Polysomnographic data in panic disorder show surprisingly normal sleep parameters, but there are some with increased sleep latency and poor sleep continuity resulting in decreased sleep efficiency and total sleep time.
Most sleep-related panic attacks occur within three hours of sleep onset during the transition from Stage 2 to Stage 3. Most are short-lived, ending within two minutes to eight minutes, and they tend not to be associated with dreams.
Sleep laboratory evaluation may be indicated. Symptoms similar to those associated with sleep panic attacks could be reported by patients with arrhythmias, gastroesophageal reflux, sleep apnea, sleep terrors and REM behavior disorder.
Post-traumatic stress disorder PTSD often is characterized by recurrent nightmares that replicate the traumatic event. Patients with PTSD often report sleep-onset and sleep-maintenance insomnia.

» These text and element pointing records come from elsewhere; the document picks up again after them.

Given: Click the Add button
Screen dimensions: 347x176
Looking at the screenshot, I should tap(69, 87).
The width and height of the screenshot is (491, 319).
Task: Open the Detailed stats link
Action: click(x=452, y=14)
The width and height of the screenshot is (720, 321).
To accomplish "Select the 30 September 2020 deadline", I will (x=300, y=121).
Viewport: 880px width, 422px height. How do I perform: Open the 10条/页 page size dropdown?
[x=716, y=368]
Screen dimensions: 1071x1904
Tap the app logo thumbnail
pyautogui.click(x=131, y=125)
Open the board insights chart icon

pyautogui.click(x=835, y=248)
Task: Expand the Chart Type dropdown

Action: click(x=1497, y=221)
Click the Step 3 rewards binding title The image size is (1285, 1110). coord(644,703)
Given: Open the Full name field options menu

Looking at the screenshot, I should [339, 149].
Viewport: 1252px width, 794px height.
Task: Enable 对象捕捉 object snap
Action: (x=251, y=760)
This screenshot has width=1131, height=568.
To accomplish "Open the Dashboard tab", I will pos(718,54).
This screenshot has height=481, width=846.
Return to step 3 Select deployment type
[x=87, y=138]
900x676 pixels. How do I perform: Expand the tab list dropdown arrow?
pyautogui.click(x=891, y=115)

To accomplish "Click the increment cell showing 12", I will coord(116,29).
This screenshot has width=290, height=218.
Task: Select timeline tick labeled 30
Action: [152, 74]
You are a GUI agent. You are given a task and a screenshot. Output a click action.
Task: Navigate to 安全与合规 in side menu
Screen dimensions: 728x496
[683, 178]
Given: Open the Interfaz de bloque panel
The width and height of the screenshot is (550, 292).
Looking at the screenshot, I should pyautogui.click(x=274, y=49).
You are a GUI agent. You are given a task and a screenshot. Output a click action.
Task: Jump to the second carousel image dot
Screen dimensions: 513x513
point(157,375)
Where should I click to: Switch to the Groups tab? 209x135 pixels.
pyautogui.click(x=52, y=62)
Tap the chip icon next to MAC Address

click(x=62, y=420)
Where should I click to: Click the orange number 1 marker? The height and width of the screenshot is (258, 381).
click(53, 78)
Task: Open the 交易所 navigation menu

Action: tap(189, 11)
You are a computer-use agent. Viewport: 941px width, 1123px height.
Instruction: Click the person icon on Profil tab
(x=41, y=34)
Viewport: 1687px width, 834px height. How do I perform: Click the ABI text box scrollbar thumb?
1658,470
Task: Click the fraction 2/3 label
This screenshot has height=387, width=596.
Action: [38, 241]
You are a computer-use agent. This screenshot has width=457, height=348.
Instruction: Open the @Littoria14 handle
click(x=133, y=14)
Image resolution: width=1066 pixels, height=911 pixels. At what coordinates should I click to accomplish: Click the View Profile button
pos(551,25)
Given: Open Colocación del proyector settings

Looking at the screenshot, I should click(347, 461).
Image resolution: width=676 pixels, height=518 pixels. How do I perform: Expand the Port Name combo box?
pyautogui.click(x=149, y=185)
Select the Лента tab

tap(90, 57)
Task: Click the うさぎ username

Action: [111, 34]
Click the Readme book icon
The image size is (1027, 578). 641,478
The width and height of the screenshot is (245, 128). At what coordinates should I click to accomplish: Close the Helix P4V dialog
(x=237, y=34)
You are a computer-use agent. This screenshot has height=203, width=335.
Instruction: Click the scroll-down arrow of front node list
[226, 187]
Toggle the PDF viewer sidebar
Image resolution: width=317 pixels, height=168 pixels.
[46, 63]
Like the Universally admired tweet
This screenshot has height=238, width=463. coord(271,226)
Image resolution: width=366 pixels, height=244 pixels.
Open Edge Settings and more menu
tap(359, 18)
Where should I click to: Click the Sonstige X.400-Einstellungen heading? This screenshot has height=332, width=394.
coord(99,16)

Polysomnographic findings may include excessive motor activity and increased awakenings with anxiety symptoms. Polysomnographic studies with male veterans have been contradictory, as some research shows decreased total sleep time and sleep efficiency. Researchers also have found that sleep-disordered breathing is common in this patient population.8
Sleep laboratory preparations are important for all patients with these psychiatric disorders but especially for patients with PTSD.
"They need to feel safe, and the study is much more successful from their perspective and ours if they are made to feel safe and comfortable in any way possible," said Cynthia Dorsey, PhD, clinical director of the Sleep Health Center and the Sleep Research Program, McLean Hospital, Boston.
"It's important that patients be informed ahead of time about what they will experience during a sleep study," she said. "Movements by the technologist should be slow and steady because often these patients have a heightened startle response and may dislike being touched."
If at all possible, a female technologist should be paired to work with female PTSD patients. And patients may be encouraged to bring with them things that make them feel safe and comfortable (a favorite pillow, etc.).
Generally, the technologist should be trained to have a greater sensitivity and awareness in terms of electrode and sensor application, how the room is entered, how the patient is awakened, and how to deal with a patient in distress.
When all of these concerns are met, patients will feel more at ease, and the lab will have a better chance at solving their sleep problems.
Malloy is the lead instructor at the Atlanta School of Sleep Medicine and Technology.